Main cast: Allie MacDonald (Camilla Swanson), Douglas Smith (Buddy Swanson), Brandon Uranowitz (Artie Getz), Kent Nolan (Joel Hopton), Melanie Leishman (Liz Silver), Meat Loaf (Roger McCall), and Minnie Driver (Kylie Swanson)
Director: Jerome Sable
A musical horror flick? I have to give director and writer Jerome Sable for trying, but Stage Fright turns out to be a dire affair.
First, the story. Ten years ago, Kylie Swanson, a Broadway star, was murdered during the staging of The Haunting of the Opera. Today, Camilla and Buddy are under the care of Roger McCall, who used to be Kylie’s boyfriend. When the movie opens, Camilla and Buddy join a bunch of teenagers at Roger’s musical theater summer camp. Camilla ends up in the starring role of a play directed by Artie Getz, but he demands sexual favors from Camilla in order for him to keep her in that role. Her rival, Liz, has no problems putting out for a role, especially when an actual Broadway agent is attending the opening night. Camilla has reservations about putting out, and Artie’s attention drives a wedge into her developing relationship with Joel. Of course, someone starts killing people one by one in the meantime.
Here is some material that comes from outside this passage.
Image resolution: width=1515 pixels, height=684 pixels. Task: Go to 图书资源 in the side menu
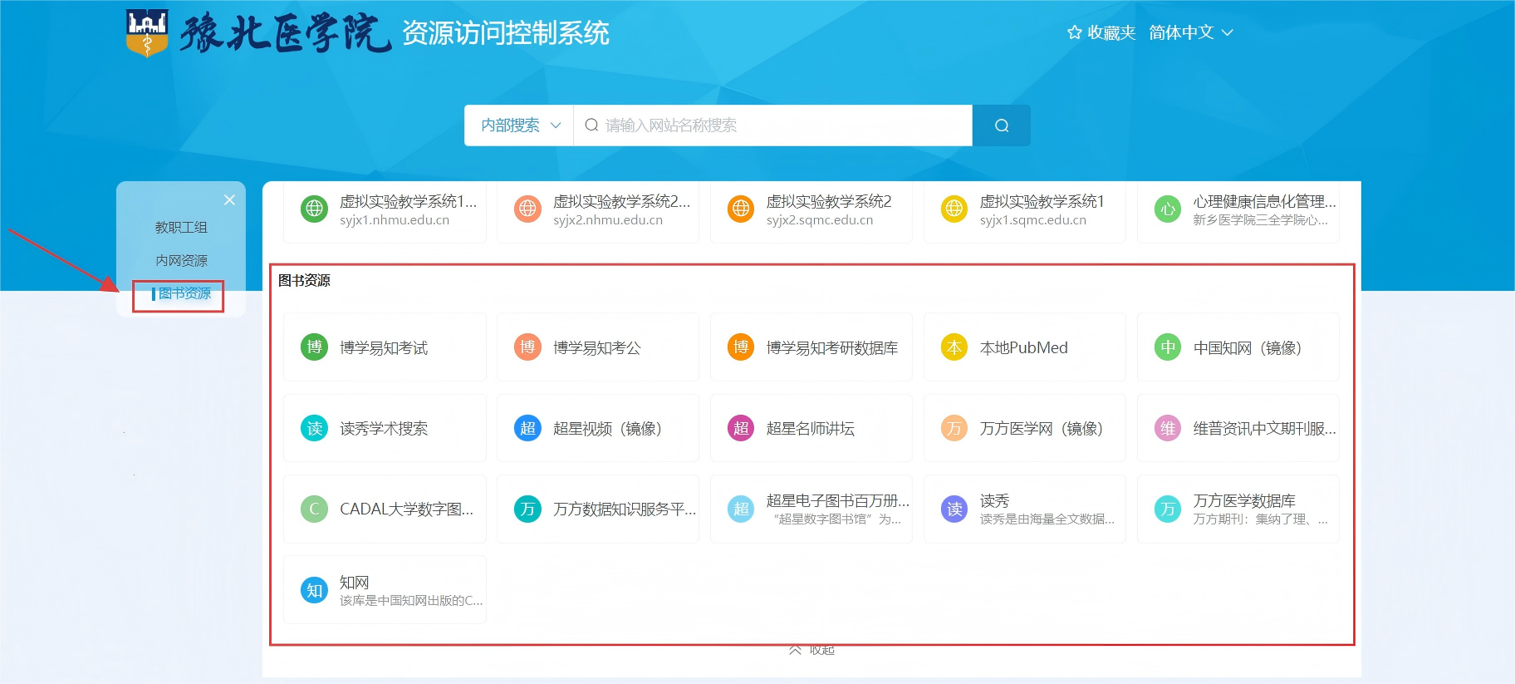[184, 293]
After Kylie’s death in the opening scene, it will takes slightly over 40 minutes for the next fun murder to happen. That’s a lot of time to waste watching a bunch of kids awkwardly going through the motions of “acting” and squabbling like generic stereotypes in a generic teen flick. In these forty minutes, there are some occasional really screechy singing, to vaguely similar-sounding songs that seem like they are rejected riffs stolen from Andrew Lloyd Webber’s bottom drawer. The whole thing is boring, and the “musical” parts are like bad noise. Meanwhile, Meat Loaf is appropriately hammy and amusing, but everyone else has the charisma and screen presence of comatose snails.
The 40th-minute murder is implausible but fun, as the killer camps it up and the method of murder is so ridiculous that I have to laugh. Unfortunately, it’s back to the same old boring teen drama, horrible music, and awkward comedy after that cheerful scene. I have to wait until after the one hour mark for a few more dead bodies, and then the whole thing is over. In the meantime, this movie has some of the worst failed attempts at comedy I’ve come across in a while. I do feel sorry for Jerome Sable after a while, as he puts in so many scenes that he hopes to be funny, only to have those scenes come off as too staged and obvious to elicit laughter from me. The script tries too hard, and fails harder.
Stage Fright is an embarrassingly inept film that can’t get anything right. It’s sad, really, because the concept of a musical slasher flick is pretty cool.